# START OF ARTICLE
Install ML4Science with [pip](https://pypi.org/project/pip/) on [Python 3.6](https://www.python.org/downloads/) and later:

In [2]:
%%capture
!pip install ml4s

Install [PyTorch](https://pytorch.org/), [TensorFlow](https://www.tensorflow.org/install) or [Jax](https://github.com/google/jax#installation) to enable machine learning capabilities and GPU execution.
See the [detailed installation instructions](https://holl-.github.io/ML4Science/Installation_Instructions.html).

In [3]:
from ml4s import math

## Usage without ML4Science's Tensors

You can call many functions on native tensors directly.
ML4Science will dispatch the call to the corresponding library and return the result as another native tensor.

In [4]:
math.sin(1.)

0.841471

In [5]:
from jax import numpy as jnp
math.sin(jnp.asarray([1.]))

DeviceArray([0.841471], dtype=float32)

In [6]:
import torch
math.sin(torch.tensor([1.]))

tensor([0.8415], device='cuda:0')

In [7]:
import tensorflow as tf
math.sin(tf.constant([1.]))
# END OF ARTICLE
**WHAT YOU WILL DO:**
1. Name the libraries that the ML4Science page says can be installed to enable machine learning capabilities and GPU execution.
2. From the ML4Science page, extract the passage that begins at the words "DeviceArray([0.841471], dtype=float32)" and stops after the words "math.sin(tf.constant([1.]))".
3. Condense the paragraph of the ML4Science page that opens with "You can call many functions on native tensors directly" into a single shorter sentence that keeps its main facts.
The records have no connection to the ML4Science page.
# START OF RECORD SET
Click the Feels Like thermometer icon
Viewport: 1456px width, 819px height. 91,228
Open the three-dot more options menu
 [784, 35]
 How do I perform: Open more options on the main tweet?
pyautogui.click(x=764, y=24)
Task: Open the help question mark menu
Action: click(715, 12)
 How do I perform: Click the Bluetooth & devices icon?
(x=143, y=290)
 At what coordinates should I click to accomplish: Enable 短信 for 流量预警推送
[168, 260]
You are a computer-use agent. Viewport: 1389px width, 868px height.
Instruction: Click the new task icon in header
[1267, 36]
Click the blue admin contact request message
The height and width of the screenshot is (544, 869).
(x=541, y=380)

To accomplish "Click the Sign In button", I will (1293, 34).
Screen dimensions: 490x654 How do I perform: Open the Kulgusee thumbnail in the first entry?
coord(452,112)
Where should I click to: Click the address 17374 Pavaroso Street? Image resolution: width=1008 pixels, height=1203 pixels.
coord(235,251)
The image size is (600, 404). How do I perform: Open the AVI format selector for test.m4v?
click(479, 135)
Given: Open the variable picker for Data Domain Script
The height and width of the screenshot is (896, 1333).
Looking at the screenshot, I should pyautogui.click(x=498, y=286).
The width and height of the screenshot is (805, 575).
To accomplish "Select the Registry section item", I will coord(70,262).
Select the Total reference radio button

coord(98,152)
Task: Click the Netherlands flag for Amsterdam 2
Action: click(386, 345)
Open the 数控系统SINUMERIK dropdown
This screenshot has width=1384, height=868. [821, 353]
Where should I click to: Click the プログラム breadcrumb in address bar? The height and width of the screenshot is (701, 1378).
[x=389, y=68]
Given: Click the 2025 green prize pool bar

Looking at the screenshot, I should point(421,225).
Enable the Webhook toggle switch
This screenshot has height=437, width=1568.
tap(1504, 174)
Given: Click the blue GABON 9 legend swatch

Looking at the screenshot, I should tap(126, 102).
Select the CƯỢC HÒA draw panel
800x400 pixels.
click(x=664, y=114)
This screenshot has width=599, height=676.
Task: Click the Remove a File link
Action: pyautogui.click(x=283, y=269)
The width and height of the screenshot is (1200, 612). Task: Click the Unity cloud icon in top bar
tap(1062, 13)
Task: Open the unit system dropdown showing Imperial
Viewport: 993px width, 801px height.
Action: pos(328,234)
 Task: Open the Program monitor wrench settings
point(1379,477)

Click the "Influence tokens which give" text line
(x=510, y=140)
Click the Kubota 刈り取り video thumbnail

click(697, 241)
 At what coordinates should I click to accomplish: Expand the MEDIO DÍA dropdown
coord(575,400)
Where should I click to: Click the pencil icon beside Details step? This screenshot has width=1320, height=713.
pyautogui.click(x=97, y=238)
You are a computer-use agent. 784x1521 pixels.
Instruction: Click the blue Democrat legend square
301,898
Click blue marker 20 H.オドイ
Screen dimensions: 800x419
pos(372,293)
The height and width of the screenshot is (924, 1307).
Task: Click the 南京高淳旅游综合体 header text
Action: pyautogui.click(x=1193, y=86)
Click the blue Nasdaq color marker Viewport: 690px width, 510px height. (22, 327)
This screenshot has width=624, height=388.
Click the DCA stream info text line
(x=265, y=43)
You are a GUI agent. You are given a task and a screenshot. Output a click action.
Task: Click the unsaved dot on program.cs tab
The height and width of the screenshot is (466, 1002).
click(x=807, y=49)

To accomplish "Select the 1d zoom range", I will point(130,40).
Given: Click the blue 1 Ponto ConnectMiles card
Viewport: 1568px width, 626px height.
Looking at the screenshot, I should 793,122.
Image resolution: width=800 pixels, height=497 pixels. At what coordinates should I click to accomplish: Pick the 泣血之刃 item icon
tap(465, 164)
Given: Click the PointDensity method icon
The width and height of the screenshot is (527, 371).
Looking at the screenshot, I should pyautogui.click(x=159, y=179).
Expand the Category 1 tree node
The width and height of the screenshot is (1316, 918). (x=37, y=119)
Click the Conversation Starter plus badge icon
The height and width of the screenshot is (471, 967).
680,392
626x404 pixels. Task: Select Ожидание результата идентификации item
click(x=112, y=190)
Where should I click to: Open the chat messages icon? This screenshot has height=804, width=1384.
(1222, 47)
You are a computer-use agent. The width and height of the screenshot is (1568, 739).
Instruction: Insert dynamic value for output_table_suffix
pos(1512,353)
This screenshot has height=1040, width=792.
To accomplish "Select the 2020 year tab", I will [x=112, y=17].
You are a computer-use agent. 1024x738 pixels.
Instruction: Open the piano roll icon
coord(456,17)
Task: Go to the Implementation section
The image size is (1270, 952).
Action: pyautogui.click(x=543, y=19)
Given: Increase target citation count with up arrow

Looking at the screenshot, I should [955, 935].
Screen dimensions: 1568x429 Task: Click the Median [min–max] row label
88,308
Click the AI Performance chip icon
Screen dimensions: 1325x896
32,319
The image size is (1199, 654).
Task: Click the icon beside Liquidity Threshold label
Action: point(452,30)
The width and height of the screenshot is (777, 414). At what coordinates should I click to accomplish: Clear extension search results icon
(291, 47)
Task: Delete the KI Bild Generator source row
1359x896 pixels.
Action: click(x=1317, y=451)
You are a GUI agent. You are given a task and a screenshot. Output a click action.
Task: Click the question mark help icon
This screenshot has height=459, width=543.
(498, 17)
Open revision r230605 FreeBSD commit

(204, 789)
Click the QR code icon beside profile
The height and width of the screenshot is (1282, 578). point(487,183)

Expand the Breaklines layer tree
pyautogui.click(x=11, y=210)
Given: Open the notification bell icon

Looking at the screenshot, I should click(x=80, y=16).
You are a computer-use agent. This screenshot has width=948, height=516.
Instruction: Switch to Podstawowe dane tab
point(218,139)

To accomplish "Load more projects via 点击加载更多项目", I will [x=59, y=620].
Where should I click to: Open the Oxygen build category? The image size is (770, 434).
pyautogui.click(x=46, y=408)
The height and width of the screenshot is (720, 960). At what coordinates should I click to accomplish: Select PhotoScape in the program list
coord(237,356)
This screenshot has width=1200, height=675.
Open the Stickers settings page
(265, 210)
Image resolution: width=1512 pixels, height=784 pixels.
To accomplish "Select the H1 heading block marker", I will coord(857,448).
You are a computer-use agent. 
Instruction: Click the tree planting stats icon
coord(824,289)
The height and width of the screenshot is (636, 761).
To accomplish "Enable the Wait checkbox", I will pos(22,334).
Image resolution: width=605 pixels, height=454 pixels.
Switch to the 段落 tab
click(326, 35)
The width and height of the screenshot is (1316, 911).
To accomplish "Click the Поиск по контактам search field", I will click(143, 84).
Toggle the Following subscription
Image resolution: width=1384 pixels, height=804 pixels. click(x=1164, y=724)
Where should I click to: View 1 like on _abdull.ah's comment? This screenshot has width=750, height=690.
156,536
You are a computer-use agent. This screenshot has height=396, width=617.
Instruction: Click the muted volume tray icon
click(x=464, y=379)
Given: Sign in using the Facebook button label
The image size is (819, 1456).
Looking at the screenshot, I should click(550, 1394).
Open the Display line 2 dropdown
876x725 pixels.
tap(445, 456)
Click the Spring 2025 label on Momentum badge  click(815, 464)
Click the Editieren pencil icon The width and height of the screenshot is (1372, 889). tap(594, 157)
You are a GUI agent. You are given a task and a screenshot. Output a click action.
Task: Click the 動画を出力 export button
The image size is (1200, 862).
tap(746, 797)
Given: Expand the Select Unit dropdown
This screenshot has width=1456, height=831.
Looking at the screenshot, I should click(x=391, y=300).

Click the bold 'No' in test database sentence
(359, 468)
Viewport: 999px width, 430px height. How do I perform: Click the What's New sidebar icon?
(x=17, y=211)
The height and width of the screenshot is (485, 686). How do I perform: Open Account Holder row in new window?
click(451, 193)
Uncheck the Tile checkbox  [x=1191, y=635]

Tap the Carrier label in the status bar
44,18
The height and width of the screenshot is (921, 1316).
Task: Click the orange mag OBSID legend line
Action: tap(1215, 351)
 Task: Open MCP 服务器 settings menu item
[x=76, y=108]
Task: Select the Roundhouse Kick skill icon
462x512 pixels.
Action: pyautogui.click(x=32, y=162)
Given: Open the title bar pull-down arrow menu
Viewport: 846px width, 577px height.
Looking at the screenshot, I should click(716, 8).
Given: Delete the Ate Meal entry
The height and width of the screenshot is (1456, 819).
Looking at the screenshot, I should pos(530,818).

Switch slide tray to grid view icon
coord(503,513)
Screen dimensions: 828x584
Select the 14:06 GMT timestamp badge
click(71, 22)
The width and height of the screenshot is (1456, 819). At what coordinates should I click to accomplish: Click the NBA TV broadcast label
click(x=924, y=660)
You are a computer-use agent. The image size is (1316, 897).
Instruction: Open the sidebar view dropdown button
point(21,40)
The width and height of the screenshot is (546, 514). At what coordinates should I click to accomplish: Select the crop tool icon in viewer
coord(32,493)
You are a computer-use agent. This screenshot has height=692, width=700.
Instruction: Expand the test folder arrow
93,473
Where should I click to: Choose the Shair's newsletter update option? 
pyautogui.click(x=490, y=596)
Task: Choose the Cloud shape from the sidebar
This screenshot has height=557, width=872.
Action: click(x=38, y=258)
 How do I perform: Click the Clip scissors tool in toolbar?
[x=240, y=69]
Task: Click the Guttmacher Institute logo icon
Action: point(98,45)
# END OF RECORD SET
**TASK ANSWERS:**
1. PyTorch, TensorFlow, Jax

2.
DeviceArray([0.841471], dtype=float32)

In [6]:
import torch
math.sin(torch.tensor([1.]))

tensor([0.8415], device='cuda:0')

In [7]:
import tensorflow as tf
math.sin(tf.constant([1.]))

3. Many functions can be called directly on native tensors, with ML4Science dispatching each call to the corresponding library and returning the result as a native tensor.